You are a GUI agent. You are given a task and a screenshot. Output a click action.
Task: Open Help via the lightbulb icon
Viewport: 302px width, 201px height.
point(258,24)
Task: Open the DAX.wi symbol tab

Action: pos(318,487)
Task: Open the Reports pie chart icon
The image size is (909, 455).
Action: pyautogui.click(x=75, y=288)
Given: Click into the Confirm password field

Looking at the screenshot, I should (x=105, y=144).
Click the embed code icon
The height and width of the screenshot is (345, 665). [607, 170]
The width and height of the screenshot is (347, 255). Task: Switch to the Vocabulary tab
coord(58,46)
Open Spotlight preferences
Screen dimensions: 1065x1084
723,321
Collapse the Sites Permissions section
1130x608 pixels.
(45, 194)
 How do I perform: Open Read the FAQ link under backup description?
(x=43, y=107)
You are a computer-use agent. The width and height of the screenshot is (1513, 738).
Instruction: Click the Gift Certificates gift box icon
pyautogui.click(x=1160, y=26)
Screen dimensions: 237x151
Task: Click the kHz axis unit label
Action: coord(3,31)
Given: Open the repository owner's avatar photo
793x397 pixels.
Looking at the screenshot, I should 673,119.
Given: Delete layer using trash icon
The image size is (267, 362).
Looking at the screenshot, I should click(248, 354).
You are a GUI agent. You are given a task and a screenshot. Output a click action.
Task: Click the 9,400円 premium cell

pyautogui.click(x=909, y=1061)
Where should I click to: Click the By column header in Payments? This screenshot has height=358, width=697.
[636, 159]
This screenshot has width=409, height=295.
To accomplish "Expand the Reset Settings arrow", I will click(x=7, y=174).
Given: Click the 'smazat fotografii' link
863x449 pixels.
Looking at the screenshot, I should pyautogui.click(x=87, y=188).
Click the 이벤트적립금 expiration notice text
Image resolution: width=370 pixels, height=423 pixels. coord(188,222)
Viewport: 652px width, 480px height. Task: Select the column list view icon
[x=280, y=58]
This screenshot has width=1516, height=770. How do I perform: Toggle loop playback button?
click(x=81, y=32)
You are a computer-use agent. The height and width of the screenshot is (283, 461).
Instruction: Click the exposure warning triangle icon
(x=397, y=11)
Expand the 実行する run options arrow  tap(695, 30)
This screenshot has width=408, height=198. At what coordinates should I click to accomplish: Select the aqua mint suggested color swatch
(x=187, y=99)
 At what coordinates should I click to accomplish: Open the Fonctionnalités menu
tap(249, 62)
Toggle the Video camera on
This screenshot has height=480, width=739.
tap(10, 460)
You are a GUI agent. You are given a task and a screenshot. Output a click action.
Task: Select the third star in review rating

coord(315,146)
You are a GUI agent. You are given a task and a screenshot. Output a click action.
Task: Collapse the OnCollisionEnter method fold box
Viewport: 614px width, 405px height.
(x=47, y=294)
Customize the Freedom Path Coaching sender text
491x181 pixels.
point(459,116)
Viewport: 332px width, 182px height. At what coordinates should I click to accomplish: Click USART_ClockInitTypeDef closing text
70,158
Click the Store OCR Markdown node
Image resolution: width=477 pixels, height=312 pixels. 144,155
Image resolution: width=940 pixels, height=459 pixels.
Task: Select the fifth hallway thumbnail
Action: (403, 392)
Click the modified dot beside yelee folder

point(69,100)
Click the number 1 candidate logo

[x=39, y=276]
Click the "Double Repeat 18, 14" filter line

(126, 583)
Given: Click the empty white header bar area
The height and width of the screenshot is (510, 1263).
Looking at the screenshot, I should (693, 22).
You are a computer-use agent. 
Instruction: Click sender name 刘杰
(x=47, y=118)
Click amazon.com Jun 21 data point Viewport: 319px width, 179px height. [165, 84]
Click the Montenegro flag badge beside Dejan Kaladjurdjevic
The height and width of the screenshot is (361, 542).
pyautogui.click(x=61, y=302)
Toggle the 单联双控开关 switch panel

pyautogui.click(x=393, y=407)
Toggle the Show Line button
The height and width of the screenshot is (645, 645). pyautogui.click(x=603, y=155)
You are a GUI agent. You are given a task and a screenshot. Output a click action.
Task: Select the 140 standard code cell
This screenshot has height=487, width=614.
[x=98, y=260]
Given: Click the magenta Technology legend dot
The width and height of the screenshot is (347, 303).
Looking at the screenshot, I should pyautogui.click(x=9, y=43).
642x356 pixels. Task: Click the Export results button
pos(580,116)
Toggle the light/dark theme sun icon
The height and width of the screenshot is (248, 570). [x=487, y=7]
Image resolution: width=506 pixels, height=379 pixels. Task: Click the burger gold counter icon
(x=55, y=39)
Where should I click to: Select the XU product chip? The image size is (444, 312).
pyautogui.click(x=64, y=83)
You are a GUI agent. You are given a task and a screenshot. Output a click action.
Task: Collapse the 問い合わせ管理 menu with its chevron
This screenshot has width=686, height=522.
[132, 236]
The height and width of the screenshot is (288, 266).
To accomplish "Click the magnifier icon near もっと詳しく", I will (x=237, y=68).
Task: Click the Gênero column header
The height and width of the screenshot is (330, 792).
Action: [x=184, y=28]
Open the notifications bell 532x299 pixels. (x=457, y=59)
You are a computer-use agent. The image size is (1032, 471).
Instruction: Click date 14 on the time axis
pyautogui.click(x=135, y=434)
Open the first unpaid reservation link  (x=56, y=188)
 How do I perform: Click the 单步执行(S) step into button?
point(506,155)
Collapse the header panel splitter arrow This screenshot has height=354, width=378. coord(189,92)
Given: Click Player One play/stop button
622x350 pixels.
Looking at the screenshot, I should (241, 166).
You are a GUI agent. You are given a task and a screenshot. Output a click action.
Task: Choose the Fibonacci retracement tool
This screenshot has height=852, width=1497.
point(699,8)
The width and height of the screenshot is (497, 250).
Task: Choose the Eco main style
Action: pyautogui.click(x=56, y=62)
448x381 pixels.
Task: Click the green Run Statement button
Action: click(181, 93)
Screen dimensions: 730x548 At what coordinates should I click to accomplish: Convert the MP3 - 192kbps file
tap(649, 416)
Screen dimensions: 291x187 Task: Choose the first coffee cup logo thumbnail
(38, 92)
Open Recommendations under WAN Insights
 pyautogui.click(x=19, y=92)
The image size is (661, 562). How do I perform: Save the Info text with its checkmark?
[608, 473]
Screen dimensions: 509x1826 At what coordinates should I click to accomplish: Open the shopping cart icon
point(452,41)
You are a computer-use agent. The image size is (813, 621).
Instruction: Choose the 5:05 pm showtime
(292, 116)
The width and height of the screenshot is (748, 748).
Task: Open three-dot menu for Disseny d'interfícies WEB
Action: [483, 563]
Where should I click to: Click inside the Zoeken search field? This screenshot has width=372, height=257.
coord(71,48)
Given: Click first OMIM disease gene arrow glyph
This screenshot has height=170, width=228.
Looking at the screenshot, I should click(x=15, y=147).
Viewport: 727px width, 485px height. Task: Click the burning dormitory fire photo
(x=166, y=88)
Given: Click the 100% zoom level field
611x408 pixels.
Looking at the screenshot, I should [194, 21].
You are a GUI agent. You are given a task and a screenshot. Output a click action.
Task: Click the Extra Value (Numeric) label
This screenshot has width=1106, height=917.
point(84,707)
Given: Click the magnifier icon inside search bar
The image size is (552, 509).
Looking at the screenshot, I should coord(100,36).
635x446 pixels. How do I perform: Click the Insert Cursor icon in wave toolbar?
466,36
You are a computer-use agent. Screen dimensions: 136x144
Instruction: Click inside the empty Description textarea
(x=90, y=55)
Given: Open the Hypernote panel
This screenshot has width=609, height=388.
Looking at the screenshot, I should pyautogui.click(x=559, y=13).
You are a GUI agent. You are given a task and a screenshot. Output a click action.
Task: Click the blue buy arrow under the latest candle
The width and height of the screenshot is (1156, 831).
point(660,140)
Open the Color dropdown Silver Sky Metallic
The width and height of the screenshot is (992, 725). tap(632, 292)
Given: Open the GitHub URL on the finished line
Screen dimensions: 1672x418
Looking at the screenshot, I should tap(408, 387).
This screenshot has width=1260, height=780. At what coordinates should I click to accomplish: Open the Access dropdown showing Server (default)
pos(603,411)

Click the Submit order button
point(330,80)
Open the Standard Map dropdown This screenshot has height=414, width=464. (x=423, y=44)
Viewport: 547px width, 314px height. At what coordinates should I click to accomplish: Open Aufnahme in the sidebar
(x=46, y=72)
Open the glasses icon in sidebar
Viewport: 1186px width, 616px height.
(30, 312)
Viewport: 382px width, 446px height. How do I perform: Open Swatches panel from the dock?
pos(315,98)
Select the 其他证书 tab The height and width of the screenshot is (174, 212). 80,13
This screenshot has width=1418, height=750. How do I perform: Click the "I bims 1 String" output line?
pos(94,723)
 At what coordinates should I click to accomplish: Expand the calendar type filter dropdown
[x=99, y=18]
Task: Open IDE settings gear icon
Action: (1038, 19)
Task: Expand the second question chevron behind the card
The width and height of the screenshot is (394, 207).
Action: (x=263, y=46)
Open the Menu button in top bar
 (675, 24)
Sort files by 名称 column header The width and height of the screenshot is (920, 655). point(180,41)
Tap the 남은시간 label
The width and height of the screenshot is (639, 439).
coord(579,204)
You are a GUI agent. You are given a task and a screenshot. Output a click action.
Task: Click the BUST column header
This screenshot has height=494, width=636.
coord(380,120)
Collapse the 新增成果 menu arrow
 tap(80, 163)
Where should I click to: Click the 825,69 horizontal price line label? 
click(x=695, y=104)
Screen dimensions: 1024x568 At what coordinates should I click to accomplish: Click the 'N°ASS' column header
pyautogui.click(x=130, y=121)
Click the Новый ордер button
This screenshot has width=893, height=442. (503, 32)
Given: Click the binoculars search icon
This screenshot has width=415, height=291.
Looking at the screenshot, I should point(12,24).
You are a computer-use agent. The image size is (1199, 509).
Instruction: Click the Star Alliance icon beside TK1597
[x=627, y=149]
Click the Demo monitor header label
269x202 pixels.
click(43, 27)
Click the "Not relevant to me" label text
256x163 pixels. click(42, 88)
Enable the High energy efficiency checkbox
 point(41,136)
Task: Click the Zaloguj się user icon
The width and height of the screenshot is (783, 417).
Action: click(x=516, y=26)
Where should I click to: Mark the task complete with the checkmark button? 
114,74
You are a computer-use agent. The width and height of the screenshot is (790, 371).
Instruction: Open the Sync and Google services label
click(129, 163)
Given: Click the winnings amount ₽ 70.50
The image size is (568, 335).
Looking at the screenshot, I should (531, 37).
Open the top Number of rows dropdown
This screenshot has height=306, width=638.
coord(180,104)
§ §
_TASK OBJECTIVE_
Would you please filter the lines above and copy every one that includes "will"?

_SOLUTION_
To accomplish "Expand the Reset Settings arrow", I will click(x=7, y=174).
To accomplish "Click the magnifier icon near もっと詳しく", I will (x=237, y=68).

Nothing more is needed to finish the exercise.